> [WHAT TO DO]
1) According to the passage on the Judas Priest lawsuit, what position did Anthony DeCurtis hold?
2) In the passage on the Judas Priest lawsuit, transcribe the stretch from "The band, according" through "New York City.".

> [EXCERPTED PASSAGE]
_ _ _ _ _

Post said he often heard people
complain that it was ridiculous to blame Judas Priest and CBS for Belknap and Vance’s decision to kill themselves.
“We weren’t saying the band was some kind of Svengali who hypnotized them into doing this, but these two boys were in the suicide zone,” Post
said. “We never said they were Presbyterian Sunday school teachers, but they were up on the bridge teetering and Judas Priest said ‘jump.’ This
was a product liability case, and they were putting hidden poison in their product.”
Suellen
Fulstone, the Reno lawyer who represented Judas Priest and CBS, said Belknap and Vance clearly were troubled young men, and it was the
group’s music that resulted in their deaths.
“I remember one of the terms I learned in the course of trying this case was the term ‘dysfunctional family,’” she said.
The band, according to Fulstone, “felt bad for the family, but didn’t feel they were in any way responsible for what happened.”
The
Reno case was one of an array of lawsuits that have tried to prove that those who listened to rock and rap lyrics have harmed themselves or
others because of the music, said Anthony DeCurtis, a contributing editor for Rolling Stone magazine who lives in New York City.
“It
seemed to be very much part of that period from the mid-1980s with the Parents Music Resource Center and Tipper Gore up into the early 1990s,”

_ _ _ _ _

> [RECORDED INFORMATION]

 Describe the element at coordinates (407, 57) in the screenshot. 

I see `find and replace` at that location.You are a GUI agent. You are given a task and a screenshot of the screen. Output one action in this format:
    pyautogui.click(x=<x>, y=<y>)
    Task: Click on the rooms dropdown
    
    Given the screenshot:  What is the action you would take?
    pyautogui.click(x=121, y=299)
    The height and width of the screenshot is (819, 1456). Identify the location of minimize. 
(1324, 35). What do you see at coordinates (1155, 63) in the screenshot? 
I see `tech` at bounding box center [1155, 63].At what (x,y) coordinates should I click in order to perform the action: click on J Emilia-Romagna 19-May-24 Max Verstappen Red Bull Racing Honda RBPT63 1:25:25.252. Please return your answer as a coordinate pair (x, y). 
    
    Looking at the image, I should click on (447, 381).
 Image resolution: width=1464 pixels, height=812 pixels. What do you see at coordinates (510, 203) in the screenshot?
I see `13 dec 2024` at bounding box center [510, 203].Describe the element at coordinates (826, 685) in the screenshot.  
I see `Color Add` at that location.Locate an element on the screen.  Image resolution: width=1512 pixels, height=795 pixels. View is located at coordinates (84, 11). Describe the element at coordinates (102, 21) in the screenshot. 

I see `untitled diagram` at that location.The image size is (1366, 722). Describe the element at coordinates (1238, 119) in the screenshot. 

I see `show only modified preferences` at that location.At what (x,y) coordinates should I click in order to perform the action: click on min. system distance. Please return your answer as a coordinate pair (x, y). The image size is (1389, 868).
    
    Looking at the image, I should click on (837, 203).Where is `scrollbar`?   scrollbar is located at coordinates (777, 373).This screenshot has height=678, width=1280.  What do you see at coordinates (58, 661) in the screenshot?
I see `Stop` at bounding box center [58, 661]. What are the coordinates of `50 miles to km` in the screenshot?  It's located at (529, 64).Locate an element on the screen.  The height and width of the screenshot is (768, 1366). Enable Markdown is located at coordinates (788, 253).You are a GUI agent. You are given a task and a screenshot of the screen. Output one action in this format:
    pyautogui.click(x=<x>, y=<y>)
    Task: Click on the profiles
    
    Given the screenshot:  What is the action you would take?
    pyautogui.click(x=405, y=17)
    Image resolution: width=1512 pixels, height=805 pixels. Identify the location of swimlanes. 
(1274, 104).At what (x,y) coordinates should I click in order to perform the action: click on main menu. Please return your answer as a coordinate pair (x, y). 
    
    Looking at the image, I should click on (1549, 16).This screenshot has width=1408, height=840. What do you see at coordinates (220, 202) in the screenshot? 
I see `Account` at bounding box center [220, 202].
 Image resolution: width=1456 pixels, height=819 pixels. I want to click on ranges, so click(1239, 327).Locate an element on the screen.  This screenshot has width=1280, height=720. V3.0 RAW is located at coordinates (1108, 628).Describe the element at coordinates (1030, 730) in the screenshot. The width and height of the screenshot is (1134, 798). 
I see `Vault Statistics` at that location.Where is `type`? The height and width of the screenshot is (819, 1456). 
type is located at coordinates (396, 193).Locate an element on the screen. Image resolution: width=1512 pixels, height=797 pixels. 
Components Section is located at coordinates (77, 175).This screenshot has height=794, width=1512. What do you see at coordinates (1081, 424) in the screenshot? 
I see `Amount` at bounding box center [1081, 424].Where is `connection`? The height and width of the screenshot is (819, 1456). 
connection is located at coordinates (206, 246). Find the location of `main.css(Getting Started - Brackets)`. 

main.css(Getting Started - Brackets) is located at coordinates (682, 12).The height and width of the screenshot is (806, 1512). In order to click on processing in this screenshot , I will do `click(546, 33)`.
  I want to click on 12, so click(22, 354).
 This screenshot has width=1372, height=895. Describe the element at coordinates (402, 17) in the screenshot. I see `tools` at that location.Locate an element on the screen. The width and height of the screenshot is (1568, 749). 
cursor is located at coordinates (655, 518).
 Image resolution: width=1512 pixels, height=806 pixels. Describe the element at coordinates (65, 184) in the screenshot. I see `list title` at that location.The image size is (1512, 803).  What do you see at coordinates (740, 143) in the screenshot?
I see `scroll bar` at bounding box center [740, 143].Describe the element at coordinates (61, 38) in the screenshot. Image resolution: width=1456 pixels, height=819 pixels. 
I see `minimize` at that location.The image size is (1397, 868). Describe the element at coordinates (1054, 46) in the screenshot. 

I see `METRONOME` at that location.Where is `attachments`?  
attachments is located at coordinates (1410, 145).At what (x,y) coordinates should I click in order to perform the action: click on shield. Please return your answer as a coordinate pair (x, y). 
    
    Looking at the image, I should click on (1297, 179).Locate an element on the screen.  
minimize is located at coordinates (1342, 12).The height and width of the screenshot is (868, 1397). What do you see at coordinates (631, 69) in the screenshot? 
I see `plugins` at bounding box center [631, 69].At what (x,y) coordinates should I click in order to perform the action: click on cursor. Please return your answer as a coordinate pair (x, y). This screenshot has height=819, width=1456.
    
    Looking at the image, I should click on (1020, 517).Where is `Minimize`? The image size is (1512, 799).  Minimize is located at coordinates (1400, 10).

_ _ _ _ _

> [RESULTS IN ORDER]
1) He was a contributing editor for Rolling Stone magazine.

2)
The band, according to Fulstone, “felt bad for the family, but didn’t feel they were in any way responsible for what happened.”
The
Reno case was one of an array of lawsuits that have tried to prove that those who listened to rock and rap lyrics have harmed themselves or
others because of the music, said Anthony DeCurtis, a contributing editor for Rolling Stone magazine who lives in New York City.